28568 – MUTATIONS IN THE FANCC AND CREBBP GENES DIFFERENTIATE A CASE OF A PATIENT WITH TRIPLE-NEGATIVE BREAST TUMOR AND FAVORABLE CLINICAL PROGRESSION

Abstract

Introduction: Triple-negative breast cancer (TNBC) accounts for approximately 15% of diagnosed cases. Characterized by
the lack of tumor expression of estrogen, progesterone, and HER2 receptors, it is the most aggressive subtype with the
poorest prognosis, exhibiting heterogeneous behavior given the limited available systemic therapies. The heterogeneity of
TNBC was first studied by Lehmann et al. in 2011, and with ongoing research, the disease is now divided into five distinct
groups: basal-like 1 (BL1), basal-like 2 (BL2), immunomodulatory (IM), luminal androgen receptor-positive (LAR), and
mesenchymal/magnetic stem-like (M/MSL). Each subtype has unique molecular features and suggests the possibility of
different therapeutic options. Several biomarkers have been studied as potential targets for TNBC treatment, but there has
yet to be a significant change in the prognosis of these patients. Methodology: Three patients with TNBC were studied,
recruited through one of the projects of the National Oncology Care Support Program (PRONON) from the Mário Penna
Institute (Ministry of Health, NUP 25000.079266/2015-09), approved by the Research Ethics Committee (Ethics Submission
Certificate – CAEE: 82703418.8.0000.5121). Tumor DNA samples from these patients were extracted from material obtained
via fine-needle biopsy or primary breast surgery using the AllPrep DNA/RNA Kit. Next-generation sequencing (NGS) was
performed using the QIAseq® Pan-cancer Multimodal panel kit (UHS-5000Z). The generated data were analyzed using the
QIAGEN CLC Genomics Workbench 22 software. All sequences were mapped, and a list of mutations (both synonymous
and non-synonymous) for each patient was determined, referencing the human genome version GRCh38/hg38. These data
were correlated with the patients’ clinical outcome data. Conclusion: In this study, variants of uncertain significance
(VUS) were identified in the FANCC and CREBBP genes in a patient with TNBC who showed a favorable clinical course.

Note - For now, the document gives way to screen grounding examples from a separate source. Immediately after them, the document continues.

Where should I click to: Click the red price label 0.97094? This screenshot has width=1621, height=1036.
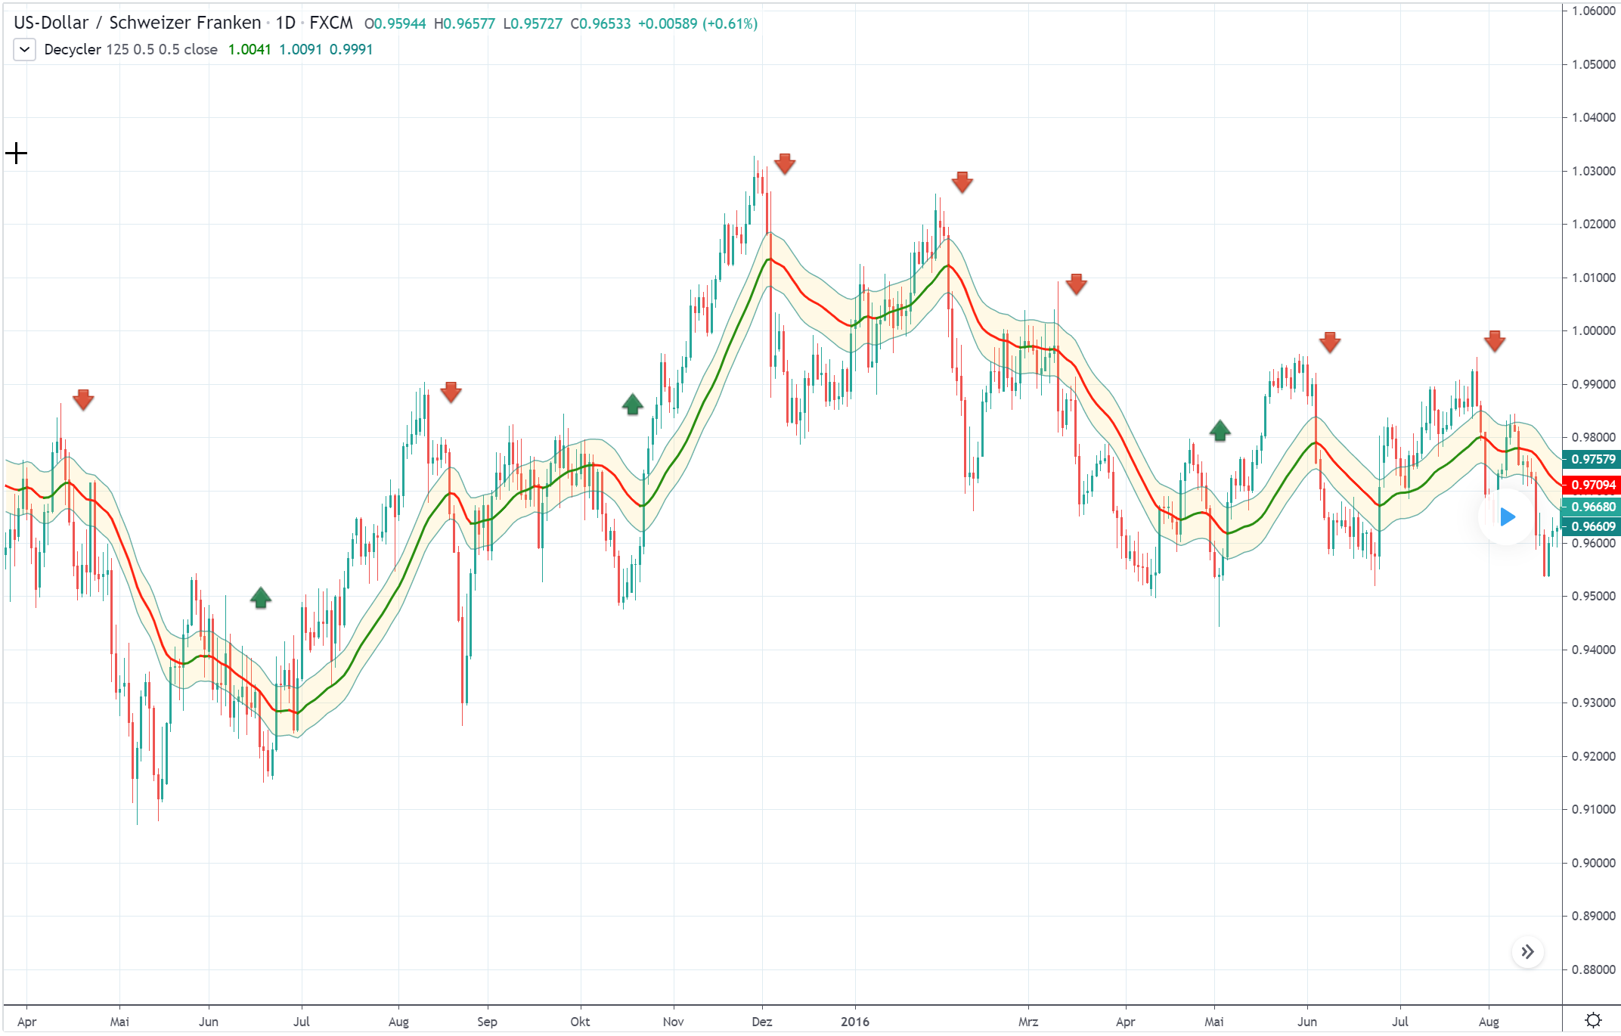1592,485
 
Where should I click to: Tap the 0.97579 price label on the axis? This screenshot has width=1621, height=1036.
1592,459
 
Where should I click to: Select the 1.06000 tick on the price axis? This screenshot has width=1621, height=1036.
1593,11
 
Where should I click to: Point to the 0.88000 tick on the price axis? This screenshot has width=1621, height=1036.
1593,969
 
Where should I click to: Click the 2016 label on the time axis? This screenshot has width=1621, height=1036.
855,1022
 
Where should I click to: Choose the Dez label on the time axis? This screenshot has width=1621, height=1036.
762,1022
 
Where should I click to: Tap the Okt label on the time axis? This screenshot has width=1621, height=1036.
580,1022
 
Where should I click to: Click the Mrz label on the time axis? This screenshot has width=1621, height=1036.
1028,1022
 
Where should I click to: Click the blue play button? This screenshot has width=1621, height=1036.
1507,517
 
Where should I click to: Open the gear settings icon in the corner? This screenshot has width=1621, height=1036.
1593,1020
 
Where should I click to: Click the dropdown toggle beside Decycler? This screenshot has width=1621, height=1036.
24,50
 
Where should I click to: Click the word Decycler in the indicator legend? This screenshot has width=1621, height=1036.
73,50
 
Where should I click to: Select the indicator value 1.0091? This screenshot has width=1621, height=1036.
300,50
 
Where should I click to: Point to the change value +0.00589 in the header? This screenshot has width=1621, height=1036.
668,23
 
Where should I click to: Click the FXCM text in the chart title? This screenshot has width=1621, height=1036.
331,23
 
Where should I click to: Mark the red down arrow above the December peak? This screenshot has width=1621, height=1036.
785,163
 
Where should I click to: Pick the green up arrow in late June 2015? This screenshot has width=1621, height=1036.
261,598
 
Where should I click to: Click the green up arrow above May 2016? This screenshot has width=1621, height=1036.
1220,430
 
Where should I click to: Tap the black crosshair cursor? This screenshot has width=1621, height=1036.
16,154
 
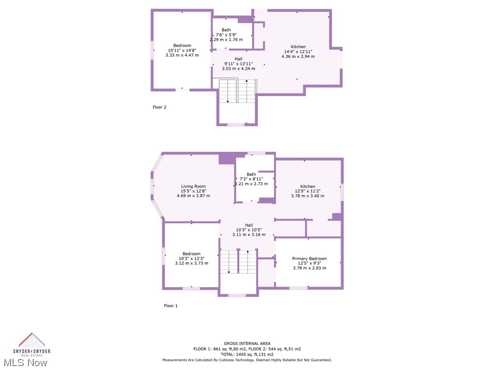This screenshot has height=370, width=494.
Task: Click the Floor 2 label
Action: pos(159,107)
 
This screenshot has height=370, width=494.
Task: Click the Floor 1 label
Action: pos(171,305)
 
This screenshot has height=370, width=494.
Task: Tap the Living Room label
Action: pos(193,186)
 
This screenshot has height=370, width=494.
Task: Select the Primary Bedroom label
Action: pos(309,259)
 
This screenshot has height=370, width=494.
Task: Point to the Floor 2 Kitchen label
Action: pos(298,47)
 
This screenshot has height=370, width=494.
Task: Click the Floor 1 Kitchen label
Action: pos(308,186)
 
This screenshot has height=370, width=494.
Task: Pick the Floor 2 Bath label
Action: pos(226,30)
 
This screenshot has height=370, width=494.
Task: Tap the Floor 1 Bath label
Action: pos(251,174)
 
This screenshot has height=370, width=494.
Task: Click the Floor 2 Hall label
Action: pos(238,59)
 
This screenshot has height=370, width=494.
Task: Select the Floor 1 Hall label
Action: pos(249,225)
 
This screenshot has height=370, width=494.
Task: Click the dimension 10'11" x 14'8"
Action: pos(182,50)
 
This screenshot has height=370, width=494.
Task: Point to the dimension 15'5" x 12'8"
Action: pos(193,191)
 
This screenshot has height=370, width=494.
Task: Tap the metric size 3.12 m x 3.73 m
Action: pos(192,263)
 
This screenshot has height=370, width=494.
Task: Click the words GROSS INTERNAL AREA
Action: pos(247,344)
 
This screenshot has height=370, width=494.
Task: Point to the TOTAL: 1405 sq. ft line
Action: pos(247,354)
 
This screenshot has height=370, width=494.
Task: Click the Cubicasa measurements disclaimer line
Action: pos(247,360)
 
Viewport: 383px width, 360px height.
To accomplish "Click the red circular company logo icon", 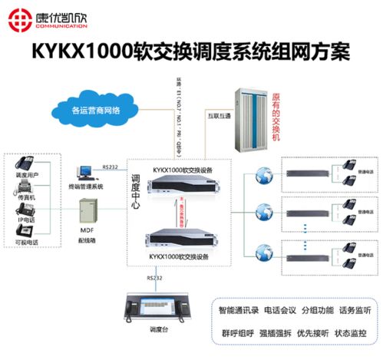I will (x=16, y=16).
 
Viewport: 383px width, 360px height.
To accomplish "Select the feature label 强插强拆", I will (x=279, y=335).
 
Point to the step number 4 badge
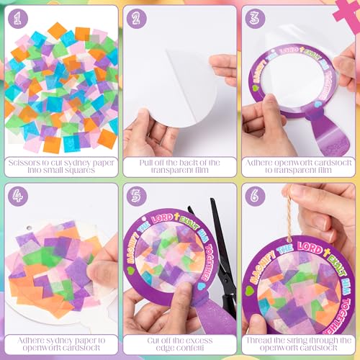tap(17, 196)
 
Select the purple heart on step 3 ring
tap(310, 112)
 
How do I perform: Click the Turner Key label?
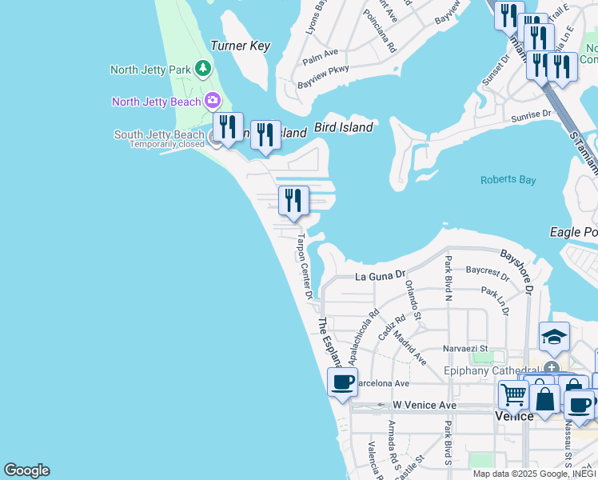click(240, 46)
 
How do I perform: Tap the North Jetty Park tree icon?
click(203, 69)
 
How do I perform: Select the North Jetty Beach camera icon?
click(212, 100)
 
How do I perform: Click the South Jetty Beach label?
click(159, 134)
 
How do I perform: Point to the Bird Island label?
click(344, 127)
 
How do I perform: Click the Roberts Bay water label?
click(508, 180)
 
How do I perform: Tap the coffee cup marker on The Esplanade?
click(342, 382)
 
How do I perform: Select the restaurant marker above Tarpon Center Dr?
click(293, 201)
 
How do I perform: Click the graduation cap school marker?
click(554, 336)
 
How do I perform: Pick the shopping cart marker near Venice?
click(513, 394)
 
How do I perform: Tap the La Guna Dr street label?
click(381, 277)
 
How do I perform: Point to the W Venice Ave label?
click(425, 406)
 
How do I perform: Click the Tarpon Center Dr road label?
click(304, 266)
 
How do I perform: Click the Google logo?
click(26, 470)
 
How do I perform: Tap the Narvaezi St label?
click(464, 349)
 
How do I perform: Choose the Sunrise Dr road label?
click(532, 114)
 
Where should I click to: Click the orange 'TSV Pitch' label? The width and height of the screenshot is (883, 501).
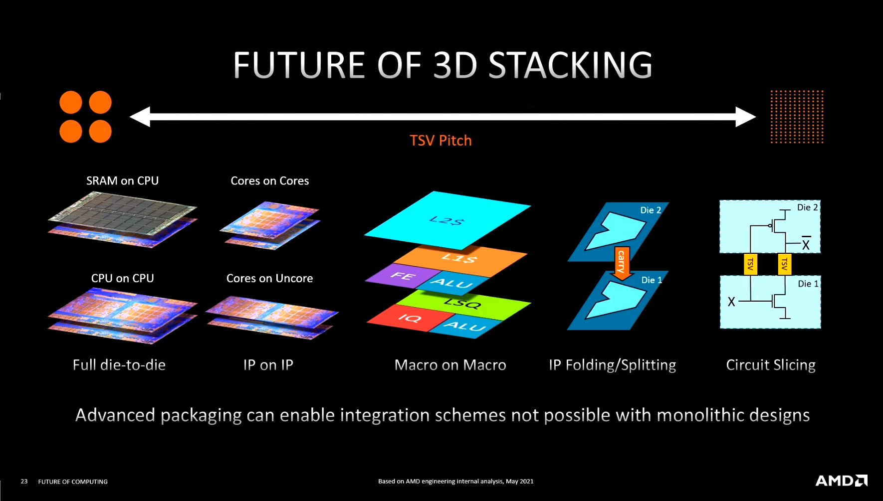[x=441, y=141]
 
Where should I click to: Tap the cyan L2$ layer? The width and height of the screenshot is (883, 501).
[x=447, y=219]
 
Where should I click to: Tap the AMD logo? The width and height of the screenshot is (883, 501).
[x=841, y=481]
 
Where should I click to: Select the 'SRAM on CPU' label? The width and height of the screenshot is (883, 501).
[x=122, y=181]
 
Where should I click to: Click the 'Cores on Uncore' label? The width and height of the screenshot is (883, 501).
[x=269, y=278]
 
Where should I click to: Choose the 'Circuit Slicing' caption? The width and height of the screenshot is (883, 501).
[x=771, y=365]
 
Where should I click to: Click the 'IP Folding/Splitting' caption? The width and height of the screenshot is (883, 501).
[x=613, y=365]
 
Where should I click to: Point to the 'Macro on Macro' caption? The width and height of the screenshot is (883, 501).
[x=450, y=365]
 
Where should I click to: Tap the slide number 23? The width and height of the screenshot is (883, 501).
[x=24, y=482]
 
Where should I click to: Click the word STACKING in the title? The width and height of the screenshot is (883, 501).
[x=570, y=65]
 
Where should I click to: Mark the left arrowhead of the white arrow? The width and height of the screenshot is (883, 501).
[x=140, y=117]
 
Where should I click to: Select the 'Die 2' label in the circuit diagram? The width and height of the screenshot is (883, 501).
[x=807, y=207]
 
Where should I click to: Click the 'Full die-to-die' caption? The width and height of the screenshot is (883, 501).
[x=119, y=365]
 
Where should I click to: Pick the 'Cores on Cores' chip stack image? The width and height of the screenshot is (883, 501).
[x=270, y=225]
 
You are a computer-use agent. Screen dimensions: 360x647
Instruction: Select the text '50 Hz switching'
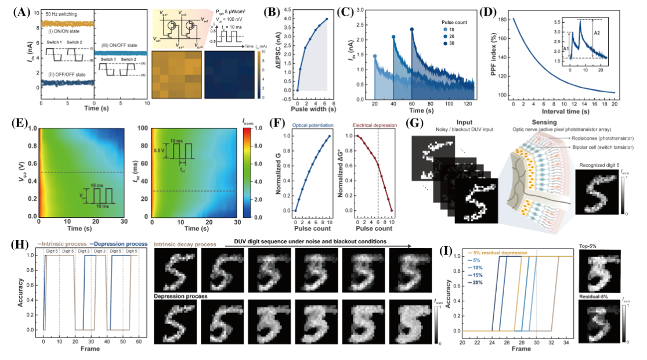coord(61,12)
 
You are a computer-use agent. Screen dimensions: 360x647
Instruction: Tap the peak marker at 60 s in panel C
coord(412,30)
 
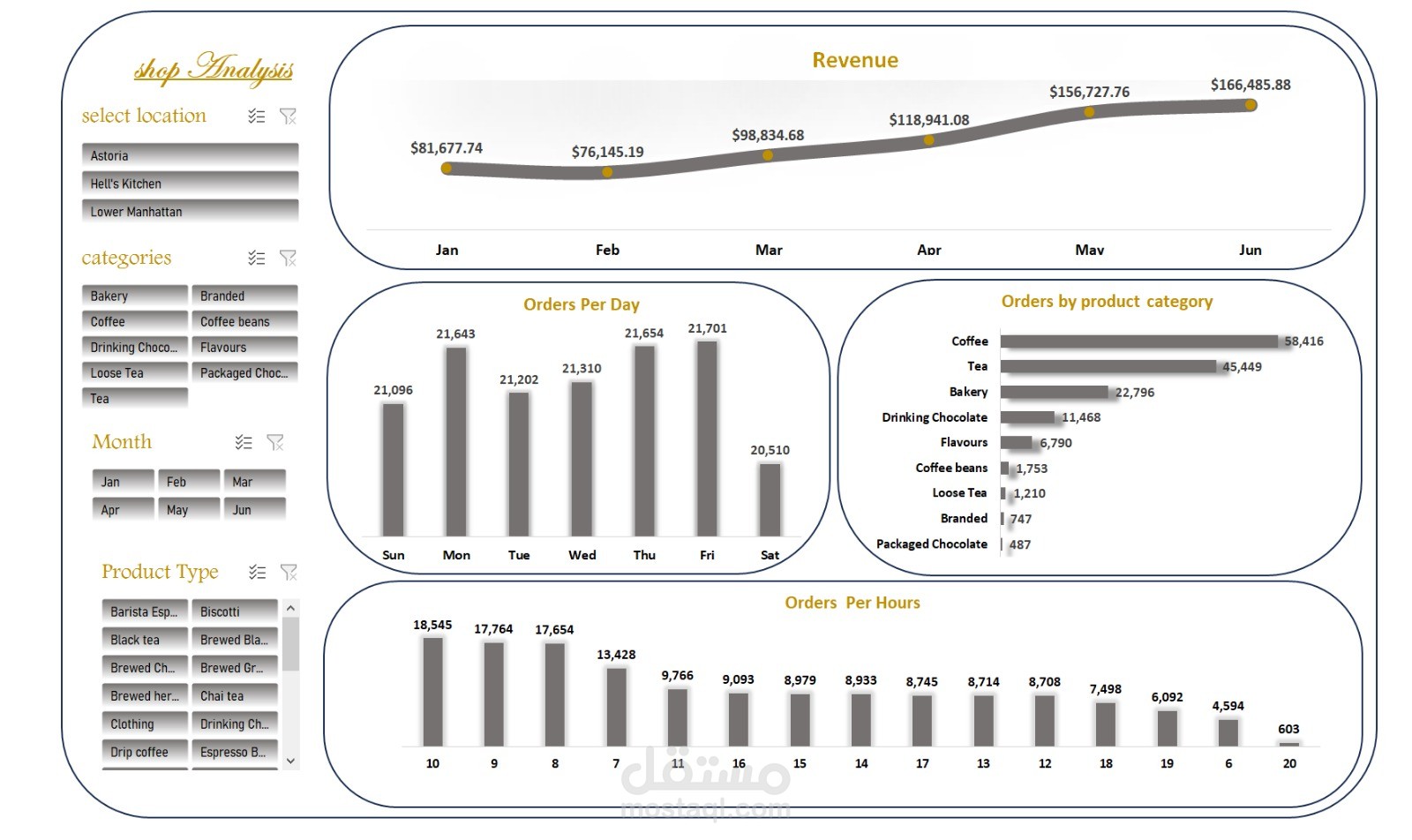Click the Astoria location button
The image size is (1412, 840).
point(190,155)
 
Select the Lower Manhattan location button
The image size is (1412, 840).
point(190,212)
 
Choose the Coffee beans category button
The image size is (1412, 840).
point(244,321)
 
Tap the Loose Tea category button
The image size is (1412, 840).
point(134,373)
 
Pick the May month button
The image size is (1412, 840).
point(188,510)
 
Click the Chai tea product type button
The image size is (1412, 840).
point(234,696)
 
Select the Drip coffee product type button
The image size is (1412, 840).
point(144,752)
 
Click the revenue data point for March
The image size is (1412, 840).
point(768,155)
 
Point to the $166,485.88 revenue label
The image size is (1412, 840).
point(1250,85)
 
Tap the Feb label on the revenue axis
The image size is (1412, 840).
point(607,250)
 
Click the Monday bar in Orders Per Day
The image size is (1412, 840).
point(456,441)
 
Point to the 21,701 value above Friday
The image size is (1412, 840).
point(707,328)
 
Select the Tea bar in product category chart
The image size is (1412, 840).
point(1108,366)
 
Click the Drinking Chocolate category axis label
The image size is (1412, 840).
point(934,417)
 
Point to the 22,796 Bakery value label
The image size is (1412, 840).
point(1134,393)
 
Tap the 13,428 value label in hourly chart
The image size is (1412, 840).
point(616,655)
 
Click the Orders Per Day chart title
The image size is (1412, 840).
point(581,304)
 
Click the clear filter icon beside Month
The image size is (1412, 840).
point(275,442)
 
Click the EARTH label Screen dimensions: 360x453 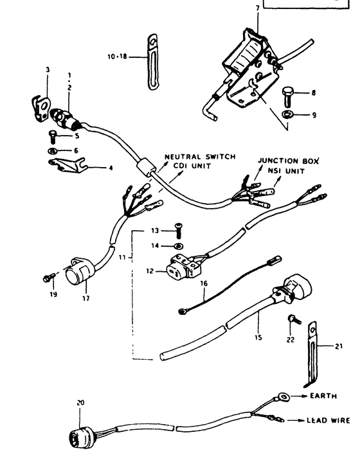click(x=323, y=396)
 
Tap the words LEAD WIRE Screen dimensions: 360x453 click(x=328, y=420)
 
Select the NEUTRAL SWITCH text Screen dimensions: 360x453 click(x=200, y=157)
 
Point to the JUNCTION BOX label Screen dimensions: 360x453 click(x=289, y=161)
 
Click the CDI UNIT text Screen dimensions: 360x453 click(x=192, y=166)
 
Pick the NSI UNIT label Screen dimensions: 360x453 click(x=286, y=171)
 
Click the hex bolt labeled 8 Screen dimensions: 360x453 click(x=287, y=96)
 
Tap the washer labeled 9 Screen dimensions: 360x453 click(x=287, y=114)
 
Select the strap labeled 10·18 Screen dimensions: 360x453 click(x=153, y=62)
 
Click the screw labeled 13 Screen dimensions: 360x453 click(x=179, y=231)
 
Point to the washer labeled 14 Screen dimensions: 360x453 click(x=179, y=246)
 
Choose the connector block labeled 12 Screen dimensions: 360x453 click(x=183, y=267)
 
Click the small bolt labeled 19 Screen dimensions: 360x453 click(x=49, y=278)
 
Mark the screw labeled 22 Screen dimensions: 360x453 click(x=294, y=319)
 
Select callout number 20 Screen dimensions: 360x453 click(x=80, y=402)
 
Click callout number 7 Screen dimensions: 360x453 click(x=258, y=8)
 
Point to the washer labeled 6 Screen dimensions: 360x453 click(x=52, y=150)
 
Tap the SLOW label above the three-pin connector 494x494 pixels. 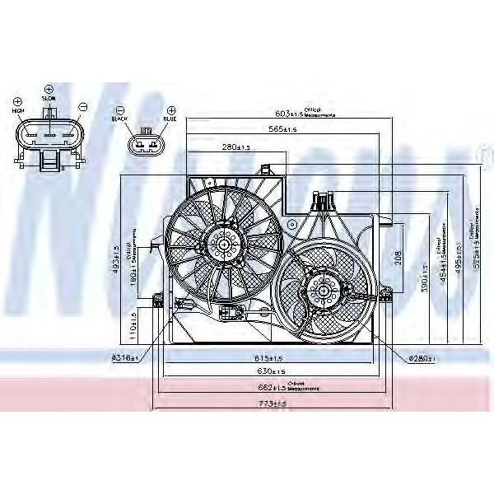(48, 98)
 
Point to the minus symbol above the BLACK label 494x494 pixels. (120, 110)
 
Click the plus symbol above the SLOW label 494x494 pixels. (48, 87)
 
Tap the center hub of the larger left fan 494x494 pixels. (223, 242)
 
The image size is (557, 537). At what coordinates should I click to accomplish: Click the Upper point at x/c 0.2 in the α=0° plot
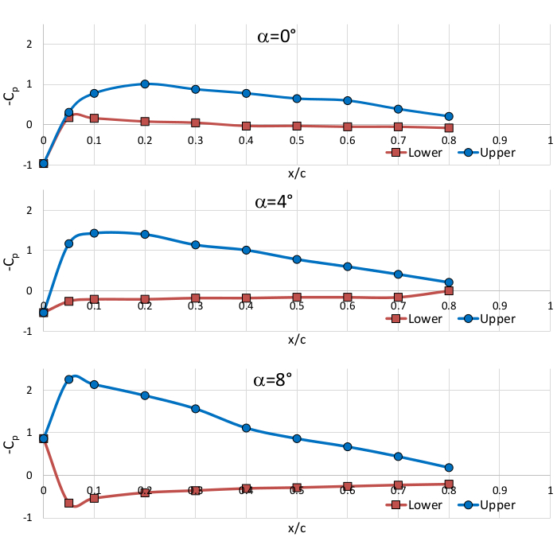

No variants in these genes were found in the other two patients with poorer prognoses analyzed. These findings, combined with the roles of these genes in processes related to carcinogenesis, suggest a potential genetic signature associated
with good prognosis for TNBC, which should be validated in future complementary studies. With further analysis and
the sequencing of tumor DNA from a larger number of patients, it is expected to confirm these findings or even identify
other pathways with prognostic or predictive value.